US 11,947,892 B1
Plain-text analysis of complex document formats
Isaac T. Slutsky, Bloomfield Township, MI (US)
Assigned to CLAIMABLY LLC, Bloomfield Township, MI (US)
Filed by CLAIMABLY LLC, Bloomfield Township, MI (US)
Filed on Mar. 15, 2022, as Appl. No. 17/695,298.
Claims priority of provisional application 63/161,182, filed on Mar. 15, 2021.
Int. Cl. G06F 40/103 (2020.01); G06F 9/48 (2006.01); G06F 40/143 (2020.01); G06F 40/197 (2020.01); G06F 40/279 (2020.01)
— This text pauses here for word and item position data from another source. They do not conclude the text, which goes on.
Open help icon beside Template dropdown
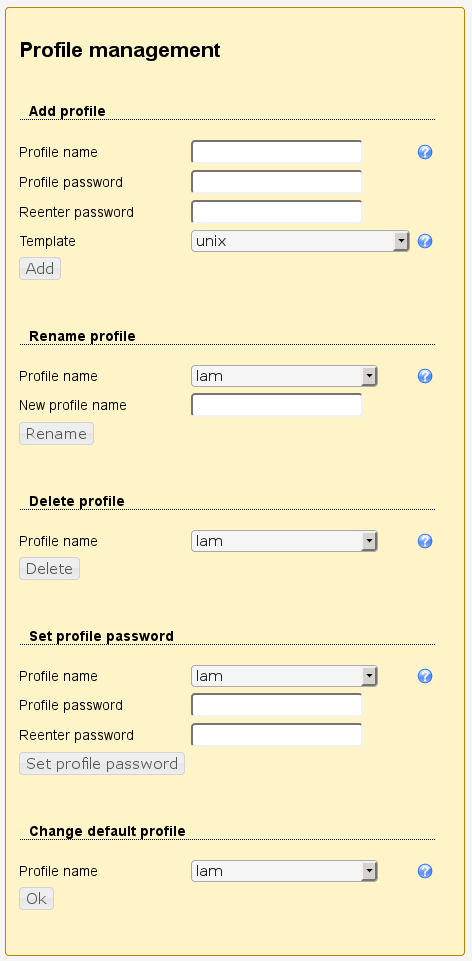 coord(425,241)
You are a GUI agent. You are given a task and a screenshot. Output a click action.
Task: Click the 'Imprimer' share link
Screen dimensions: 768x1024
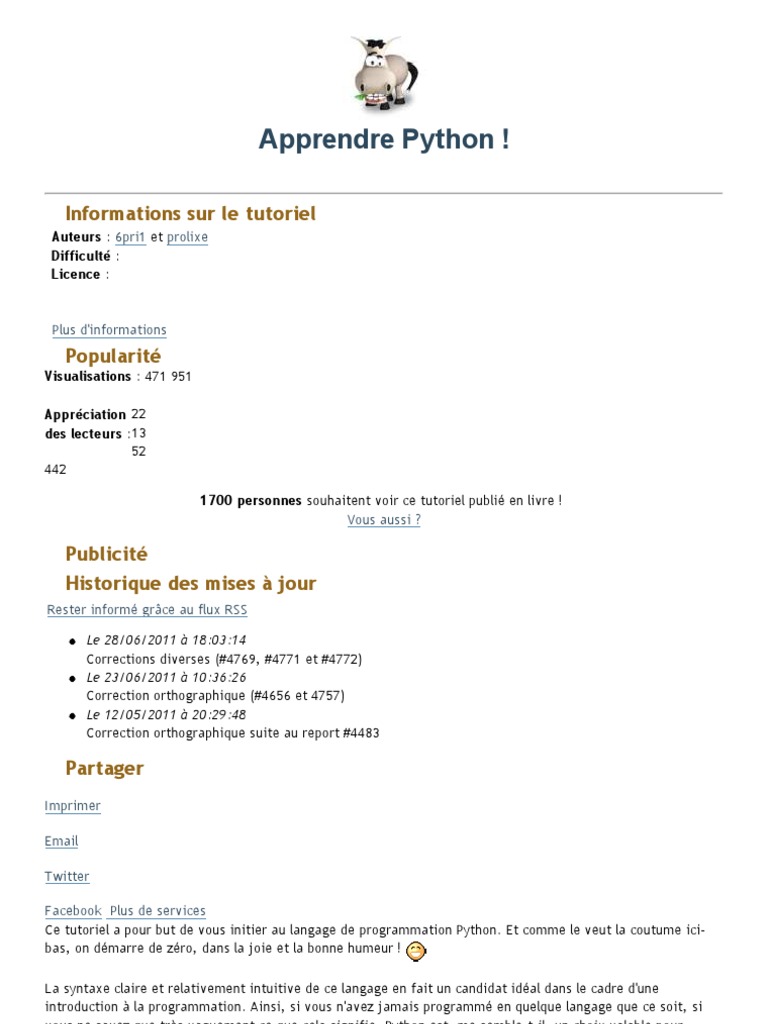tap(72, 806)
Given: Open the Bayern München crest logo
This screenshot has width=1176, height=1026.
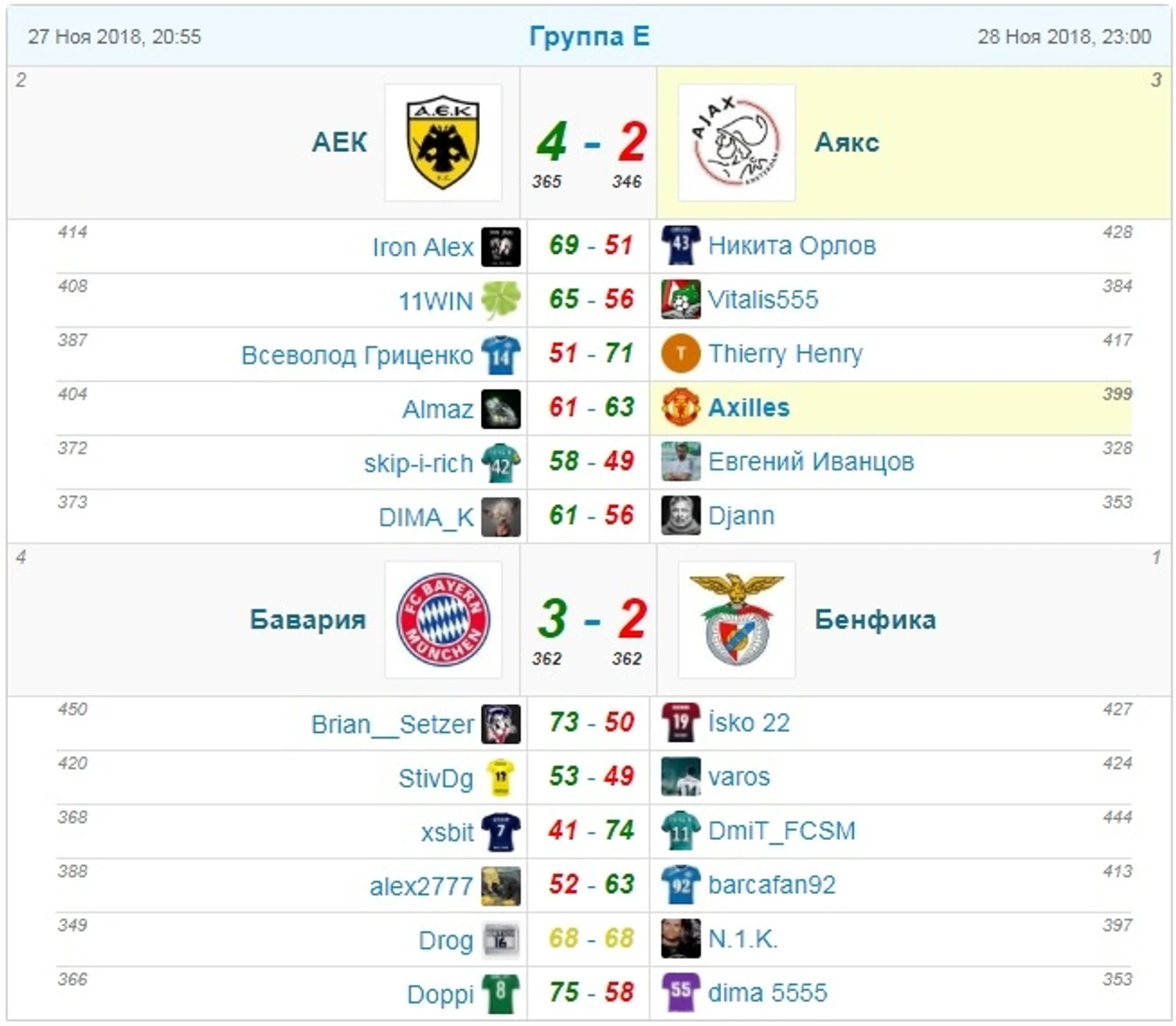Looking at the screenshot, I should 443,619.
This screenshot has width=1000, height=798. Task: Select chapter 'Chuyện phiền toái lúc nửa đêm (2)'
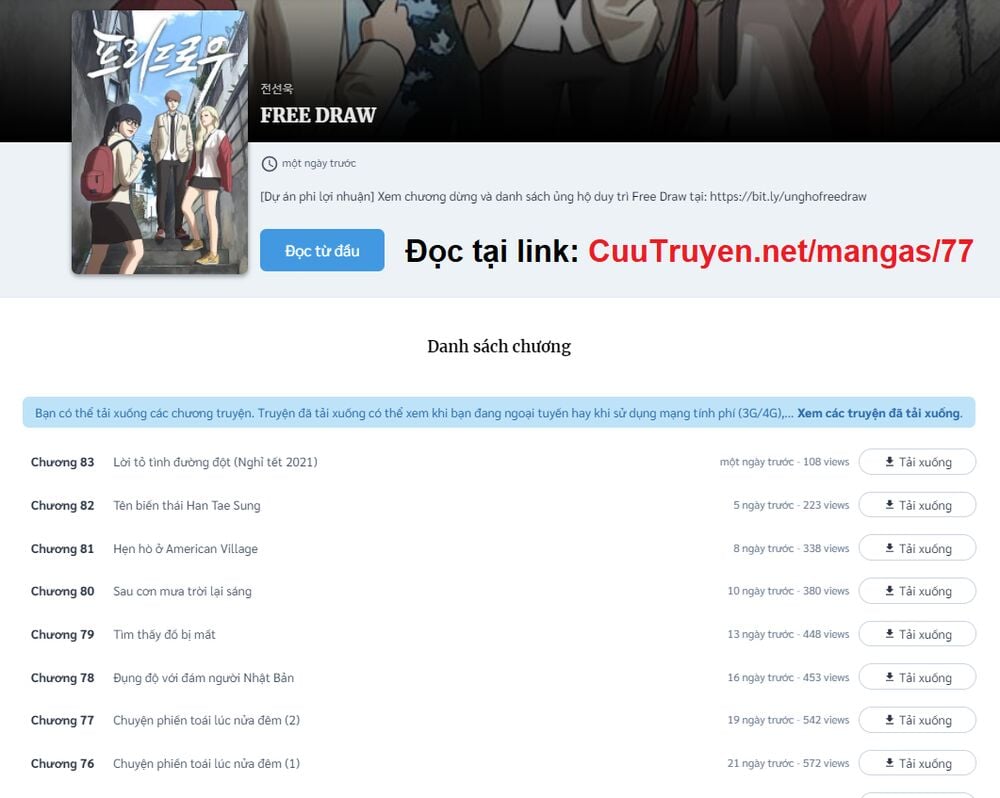[206, 720]
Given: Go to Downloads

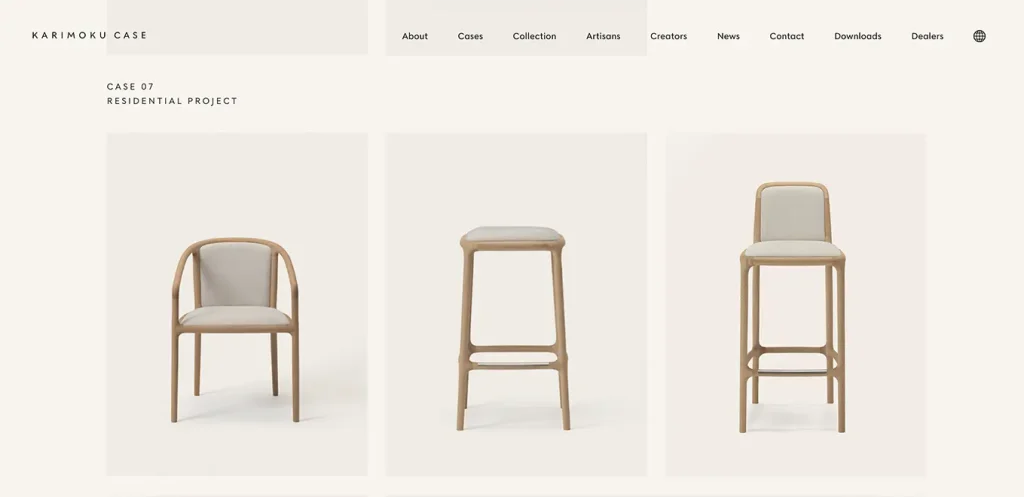Looking at the screenshot, I should [857, 36].
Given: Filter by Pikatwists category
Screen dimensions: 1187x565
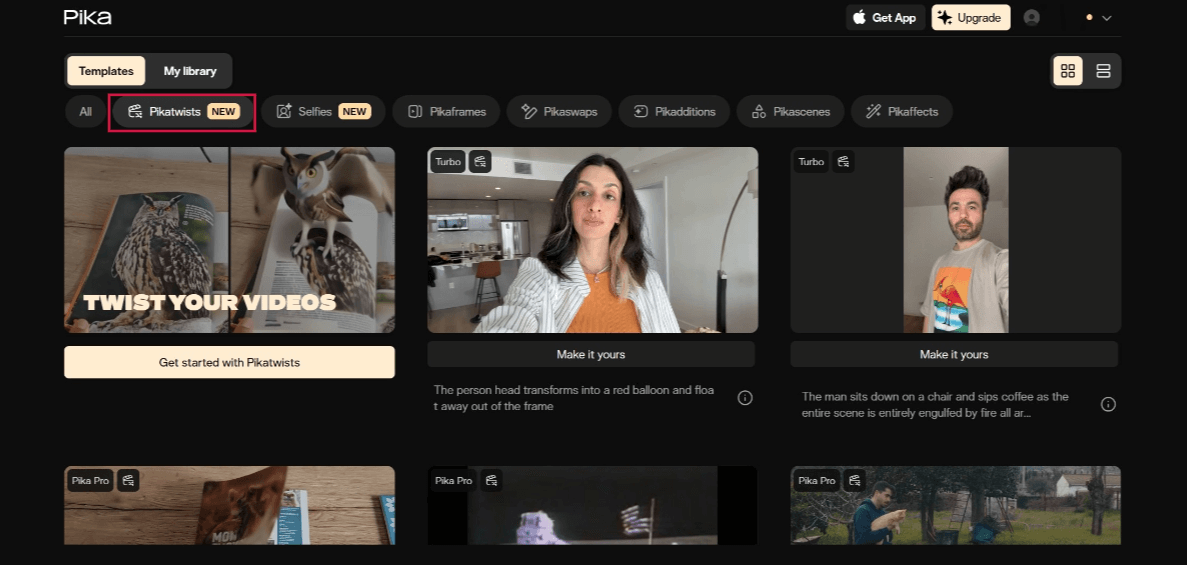Looking at the screenshot, I should click(184, 112).
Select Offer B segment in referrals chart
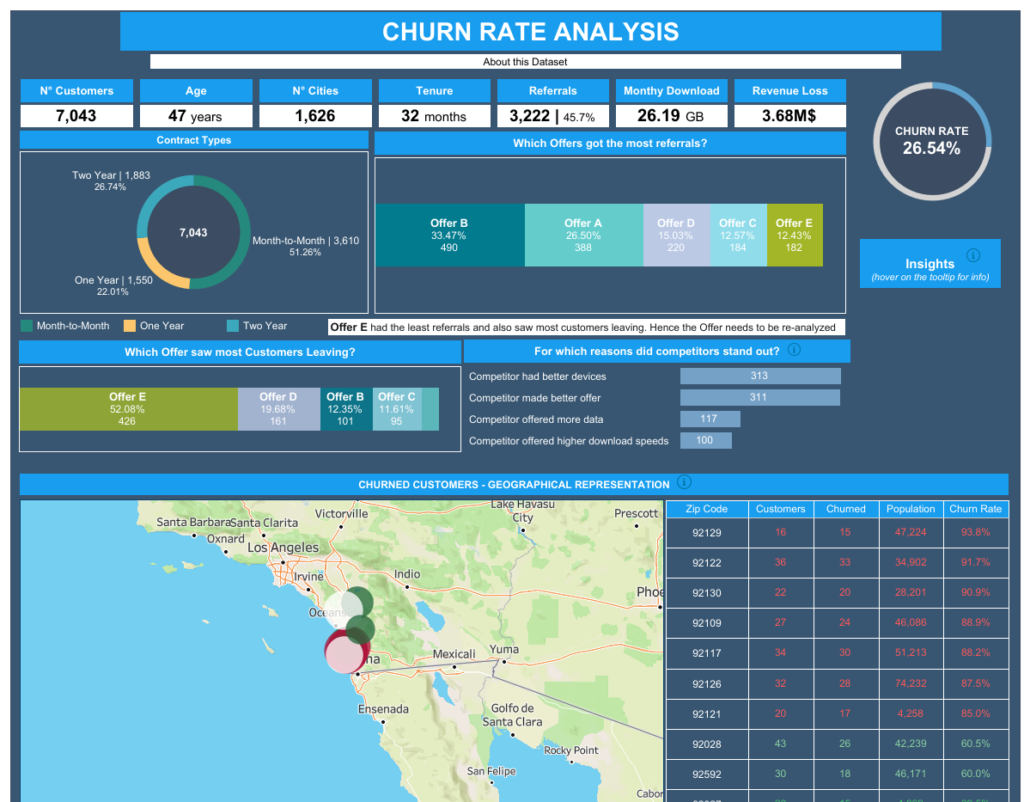 click(449, 235)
CPC G06F 40/103 (2020.01) [G06F 9/4881 (2013.01); G06F 40/143 (2020.01); G06F 40/197 (2020.01); G06F 40/279 (2020.01)] 19 Claims
OG exemplary drawing
 
1. A system for document analysis, comprising:
a memory configured to store a first document in a first format, the first document having an ordered sequence of data elements, the data elements in the first format including characters and embedded objects, each data element being accessible by index location into the ordered sequence; and
a processor programmed to:
convert the first document in the first format into a second document in a second format, the second document having a second ordered sequence including a subset of the data elements of the first document, the subset including the characters but not the embedded objects, such that the index location into the ordered sequence of the characters differs between the first document and the second document,
analyze the second document in the second format as plain text,
identify a string of the data elements of interest in the second document,
represent a document location of the string of the data elements of interest as a relative location into the second document, the relative location being specified by occurrence number of the string from an offset location in the second document, such that the relative location is mappable to the index location of the string in both the first document and the second document, and
map the relative location into the second document into the index location of the first document by finding the occurrence number of the string from the offset location in the first document.